Paper PS1-MoM11
Post Etch Treatments as Solution to Limit or Prevent Residue Growth on Metallic Hard Mask after Porous SiOCH Etching in Fluorocarbon Based Plasma

Monday, November 9, 2009, 11:40 am, Room A1

For 45 nm interconnect technology node, porous SiOCH (p-SiOCH) materials are being introduced, leading to complex integration issues due to their high sensitivity upon etching and ashing plasmas exposure . Metallic hard mask (MHM) integration avoids exposure of the porous film to plasma stripping processes but generate its own issues such as metal contamination on patterned structures ( leading to line and via opens, strongly impacting the yield performance).

In this work, we have investigated the efficiency of in situ post-etch plasma treatments (PET) such as NH₃, CH₄, O₂ and H₂ to limit or prevent residues formation.

First, the experiments have been performed on TiN blanket wafers deposited on 200 nm thick SiO₂ layers. The TiN layer has been exposed to conventional fluorocarbon (FC) based chemistry and PET in an industrial dual frequency capacitively coupled plasma etcher. Different analyses techniques such as scanning electron microscopy (SEM) and ex-situ x-ray photoelectron spectroscopy (XPS) have been used in order to analyze the presence of metal residues and have a better understanding of the residue formation mechanism .

After FC etching and atmosphere exposure, a huge density of residues is observed, correlated with the presence of significant fluorine concentration (33%) on the TiN surface. The mechanism of metallic residues formation on the metallic hard mask has been clearly identify as a reaction between fluorine and air moisture (forming HF acid) and the oxidized metal to form a metallic salt.

H₂, O₂, and NH₃ PET strongly reduce the density of residues by partially removing fluorine on the TiN surface (8-13%). With the CH₄ PET, no more residues are observed despite an important fluorine concentration (28%) remaining on the surface. The residue removal is explained by the formation of a thin carbon passivation layer on top of the TiN surface preventing reactions between fluorine and air moisture.

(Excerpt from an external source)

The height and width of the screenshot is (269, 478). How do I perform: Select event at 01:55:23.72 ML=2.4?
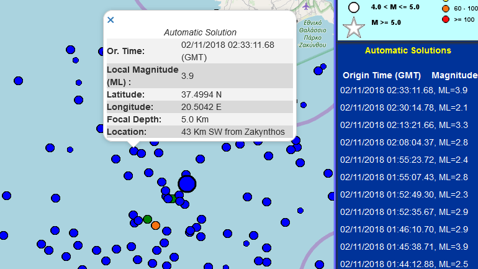(404, 160)
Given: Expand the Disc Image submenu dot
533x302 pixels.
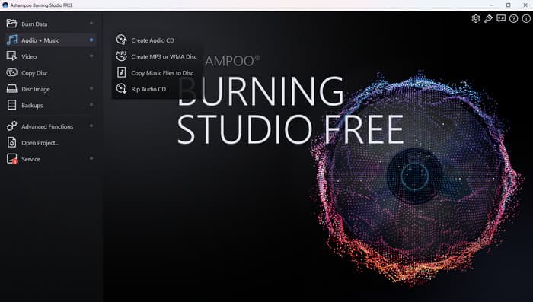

Furthermore, a complementary study has been performed on patterned wafers using trench first MHM integration with a PECVD p-SiOCH dielectric (porosity of 20%, k=2.5). The implementation of the post-etch plasma treatment show that the residues density on MHM strongly depends on the etching chemistry with H₂, O₂, NH₃ while with CH₄, the efficiency in preventing residues formation is not chemistry dependent. The implementation of such PETs using a MHM and a porous SiOCH has been successfully integrated with an improvement of the electrical performances.